[START Exercise inputs]

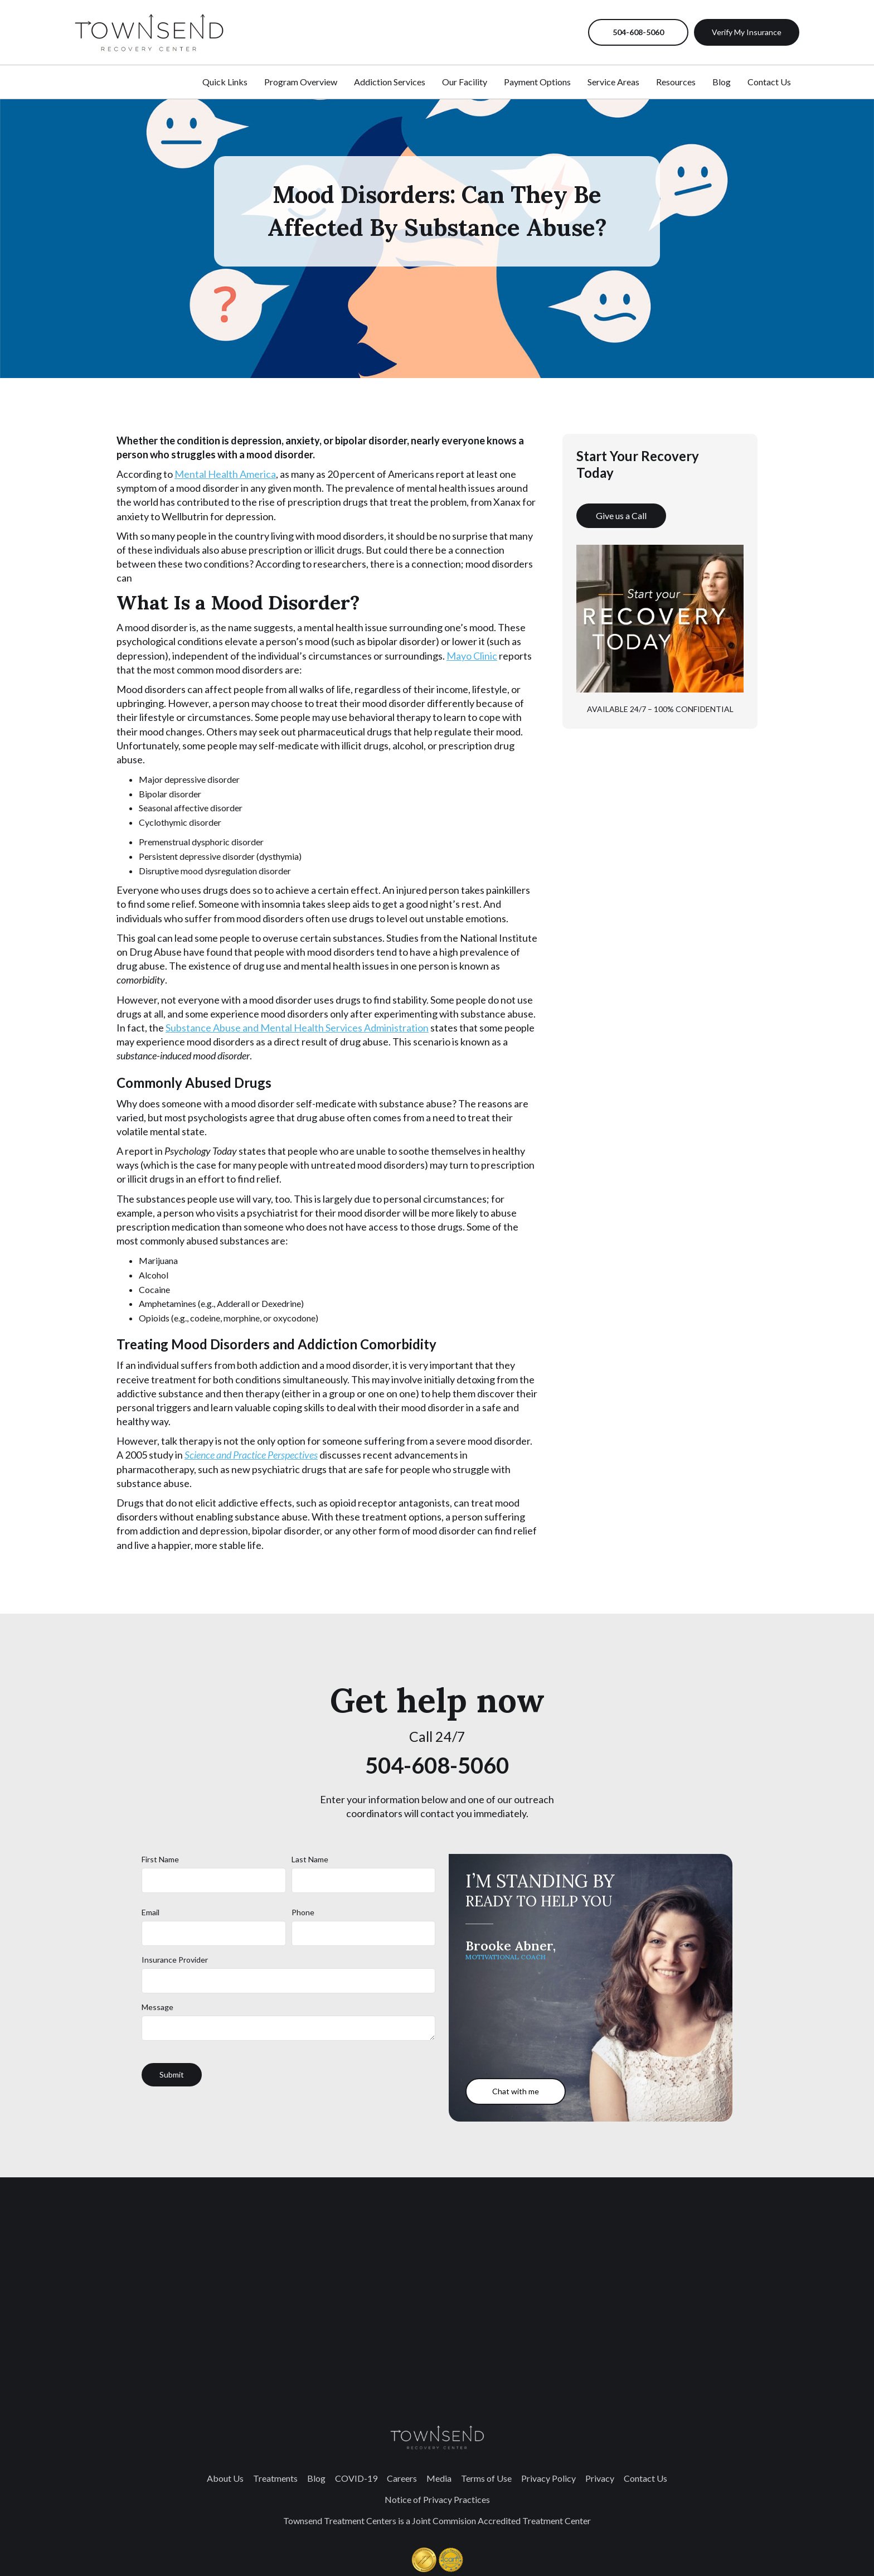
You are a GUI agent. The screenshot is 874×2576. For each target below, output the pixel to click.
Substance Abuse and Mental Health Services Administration (297, 1027)
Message (157, 2007)
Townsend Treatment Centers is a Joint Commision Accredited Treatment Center (437, 2520)
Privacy (599, 2478)
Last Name (310, 1859)
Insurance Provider (175, 1959)
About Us (225, 2478)
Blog (721, 81)
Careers (402, 2478)
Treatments (275, 2478)
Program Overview (300, 81)
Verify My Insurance (746, 32)
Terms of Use (486, 2478)
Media (438, 2478)
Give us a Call (621, 515)
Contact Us (769, 81)
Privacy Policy (548, 2478)
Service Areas (613, 81)
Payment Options (537, 81)
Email (150, 1912)
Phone (303, 1912)
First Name (160, 1859)
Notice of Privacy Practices (437, 2499)
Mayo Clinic (471, 656)
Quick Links (224, 81)
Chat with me (515, 2091)
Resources (676, 81)
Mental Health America (225, 474)
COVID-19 (356, 2478)
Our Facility (464, 81)
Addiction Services (389, 81)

[END Exercise inputs]

Given task = Copy out every line of the records above verbatim, leaving out the pictures.

Written reply =
You are a GUI agent. The screenshot is 874×2576. For each target below, output the pixel to click.
Substance Abuse and Mental Health Services Administration (297, 1027)
Message (157, 2007)
Townsend Treatment Centers is a Joint Commision Accredited Treatment Center (437, 2520)
Privacy (599, 2478)
Last Name (310, 1859)
Insurance Provider (175, 1959)
About Us (225, 2478)
Blog (721, 81)
Careers (402, 2478)
Treatments (275, 2478)
Program Overview (300, 81)
Verify My Insurance (746, 32)
Terms of Use (486, 2478)
Media (438, 2478)
Give us a Call (621, 515)
Contact Us (769, 81)
Privacy Policy (548, 2478)
Service Areas (613, 81)
Payment Options (537, 81)
Email (150, 1912)
Phone (303, 1912)
First Name (160, 1859)
Notice of Privacy Practices (437, 2499)
Mayo Clinic (471, 656)
Quick Links (224, 81)
Chat with me (515, 2091)
Resources (676, 81)
Mental Health America (225, 474)
COVID-19 (356, 2478)
Our Facility (464, 81)
Addiction Services (389, 81)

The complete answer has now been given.